*Written task 1:* Turn the entries, starting with the line containing "The width and" and going on through the line containing "Action: (751, 767)", into a Markdown table with columns n and Line, one numbered row per line and blank lines skipped. Omit the pictures.

*Article:*
========================================================================
This paper carries through a thorough examination of this problem. The problem is interesting and valuable. The theoretical results are decent. The experiments seem well done. The algorithm looks reasonable. Perhaps there are no surprises either in the results or methods used, but the work is nevertheless worthwhile and nicely done. The presentation is mostly excellent, clear and polished. It seems that the loss function defined in (1) transforms the problem into a kind of cost-senstive, multiclass learning problem. To be more concrete, we can view the problem as one in which the data has labels -1 or +1, but the classifier can predict with three values: -1, +1 or abstain. The loss is then c (or c(x)) if the classifier abstains; 0 if the classifiers label matches the true label; and 1 otherwise. In other words, we get a matrix of losses for each possible true/predicted label combination. At this point, it seems to me that a general-purpose algorithm for cost-sensitive, multiclass learning or boosting could be used. For instance, a natural candidate would be one of the algorithms in Mukherjee et al's "Theory of Multiclass Boosting" paper, which I believe can handle cost-sensitive problems. So the question is: How would such an algorithm compare to the one in the paper? For instance, can the one in the paper be viewed as a special case of one of these algorithms? What are the advantages of each compared to the other? It would definitely be helpful to explain the meaning and significance of Theorem 2 and Corollary 3. Regarding the algorithm in Section 4, I wonder if there is also a natural algorithm that does not explicitly regularize, and that allows the alpha_t's to be unbounded, similar to AdaBoost. Detailed comments: line 60: must c(x) be known to the learner? line 102: why must H and R be distinct? line 108: The notation H_k and R_k have not been defined. And is k_t an integer? The notation makes it look like a real number, which doesn't make sense. line 109: What are "base functions" in this context? line 114: Saying that F(-u) is non-increasing is kind of confusing because of the reversal of sign. Why not just say that F is non-decreasing? line 131: Clearer to say "strictly decreasing" rather than "strictly non-increasing". line 140: Need to say what R_m is.
========================================================================
*Records for this task:*
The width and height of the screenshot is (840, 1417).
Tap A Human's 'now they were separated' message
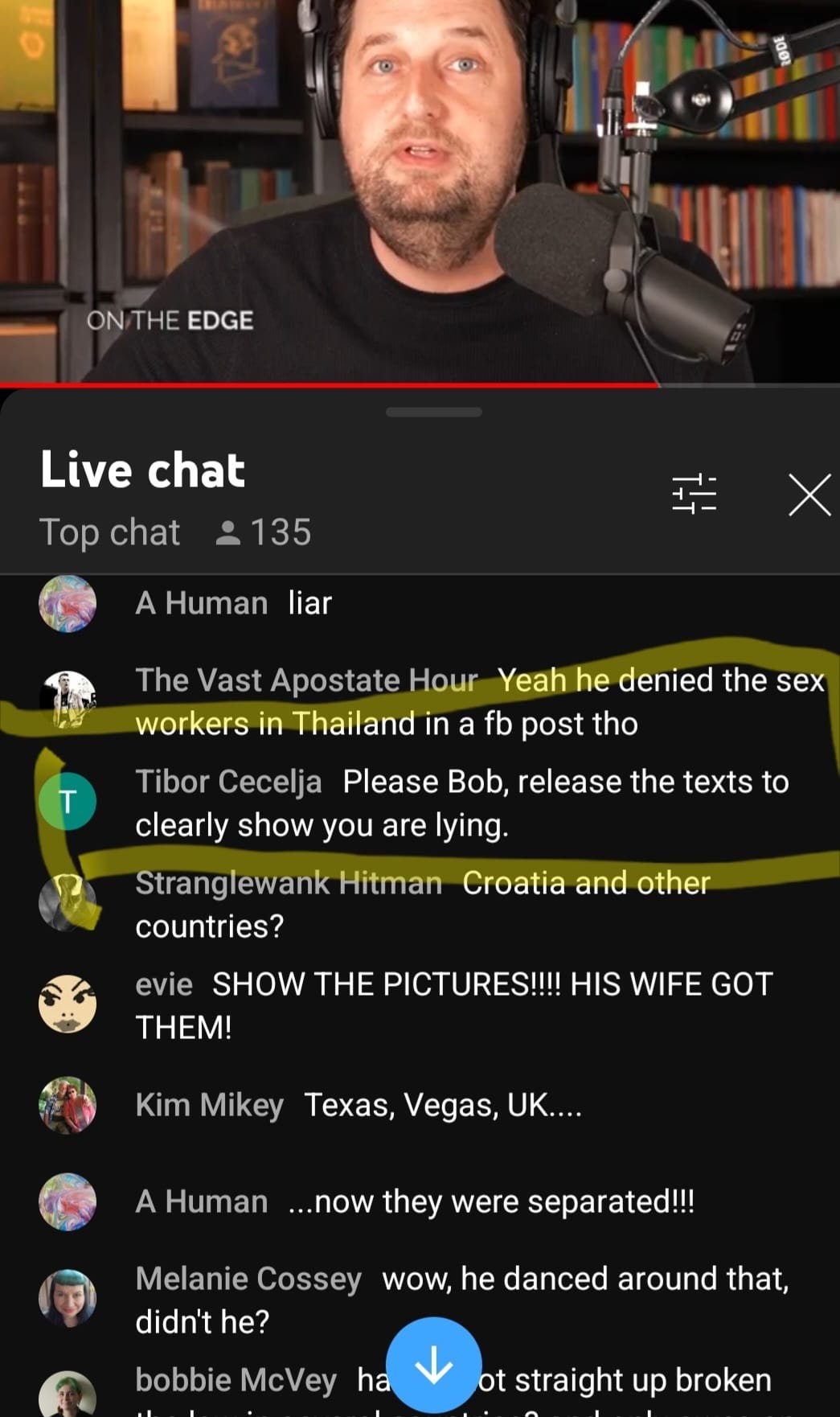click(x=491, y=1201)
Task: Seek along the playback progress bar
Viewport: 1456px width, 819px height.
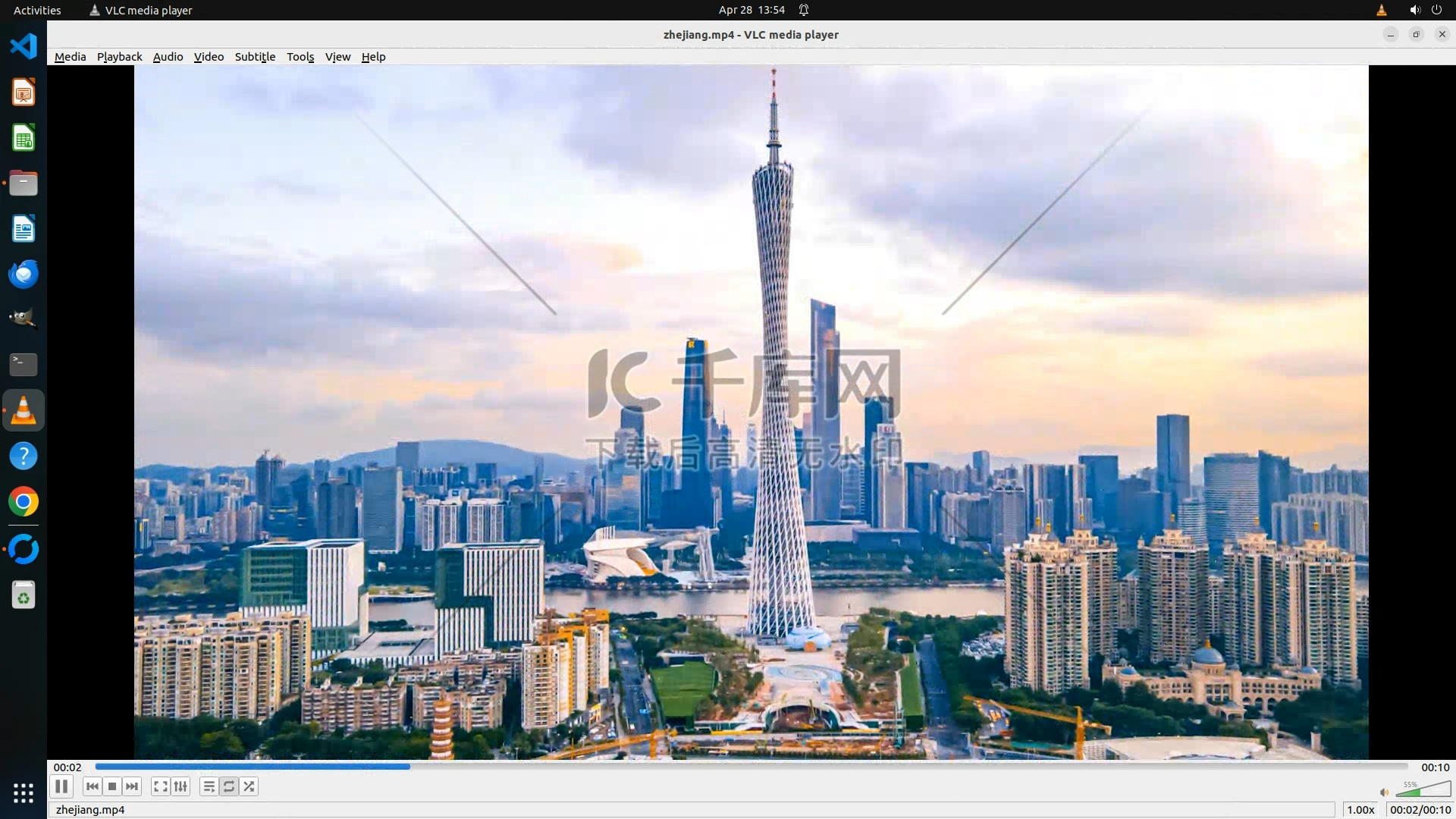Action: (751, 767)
========================================================================
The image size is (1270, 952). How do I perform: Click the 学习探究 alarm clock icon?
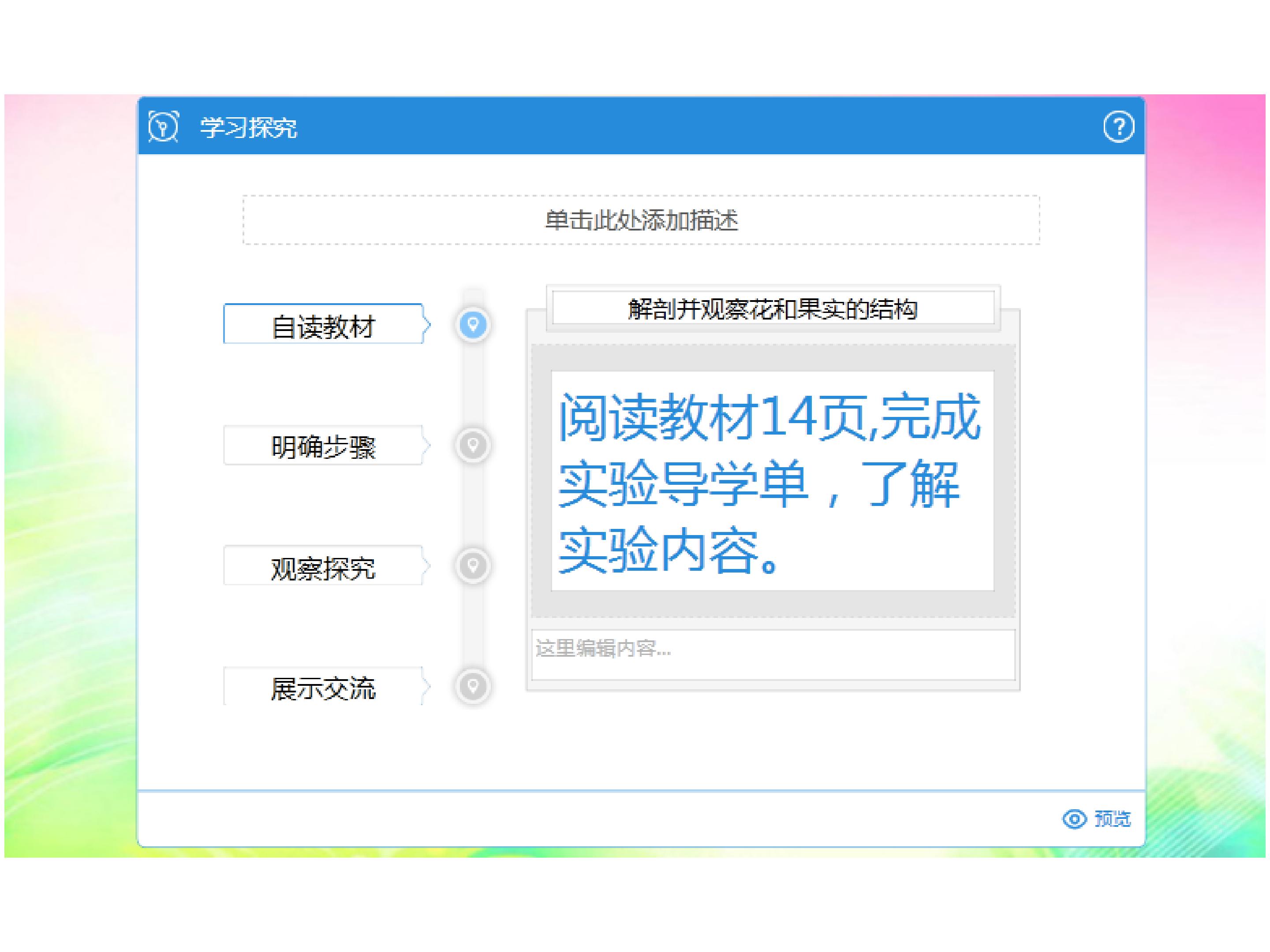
========================================================================
*Written task 2:* Reproduce the full review of the boosting paper word for word.

*Full answer 1:*
| n | Line |
|---|---|
| 1 | The width and height of the screenshot is (840, 1417). |
| 2 | Tap A Human's 'now they were separated' message |
| 3 | click(x=491, y=1201) |
| 4 | Task: Seek along the playback progress bar |
| 5 | Viewport: 1456px width, 819px height. |
| 6 | Action: (751, 767) |

*Full answer 2:*
This paper carries through a thorough examination of this problem. The problem is interesting and valuable. The theoretical results are decent. The experiments seem well done. The algorithm looks reasonable. Perhaps there are no surprises either in the results or methods used, but the work is nevertheless worthwhile and nicely done. The presentation is mostly excellent, clear and polished. It seems that the loss function defined in (1) transforms the problem into a kind of cost-senstive, multiclass learning problem. To be more concrete, we can view the problem as one in which the data has labels -1 or +1, but the classifier can predict with three values: -1, +1 or abstain. The loss is then c (or c(x)) if the classifier abstains; 0 if the classifiers label matches the true label; and 1 otherwise. In other words, we get a matrix of losses for each possible true/predicted label combination. At this point, it seems to me that a general-purpose algorithm for cost-sensitive, multiclass learning or boosting could be used. For instance, a natural candidate would be one of the algorithms in Mukherjee et al's "Theory of Multiclass Boosting" paper, which I believe can handle cost-sensitive problems. So the question is: How would such an algorithm compare to the one in the paper? For instance, can the one in the paper be viewed as a special case of one of these algorithms? What are the advantages of each compared to the other? It would definitely be helpful to explain the meaning and significance of Theorem 2 and Corollary 3. Regarding the algorithm in Section 4, I wonder if there is also a natural algorithm that does not explicitly regularize, and that allows the alpha_t's to be unbounded, similar to AdaBoost. Detailed comments: line 60: must c(x) be known to the learner? line 102: why must H and R be distinct? line 108: The notation H_k and R_k have not been defined. And is k_t an integer? The notation makes it look like a real number, which doesn't make sense. line 109: What are "base functions" in this context? line 114: Saying that F(-u) is non-increasing is kind of confusing because of the reversal of sign. Why not just say that F is non-decreasing? line 131: Clearer to say "strictly decreasing" rather than "strictly non-increasing". line 140: Need to say what R_m is.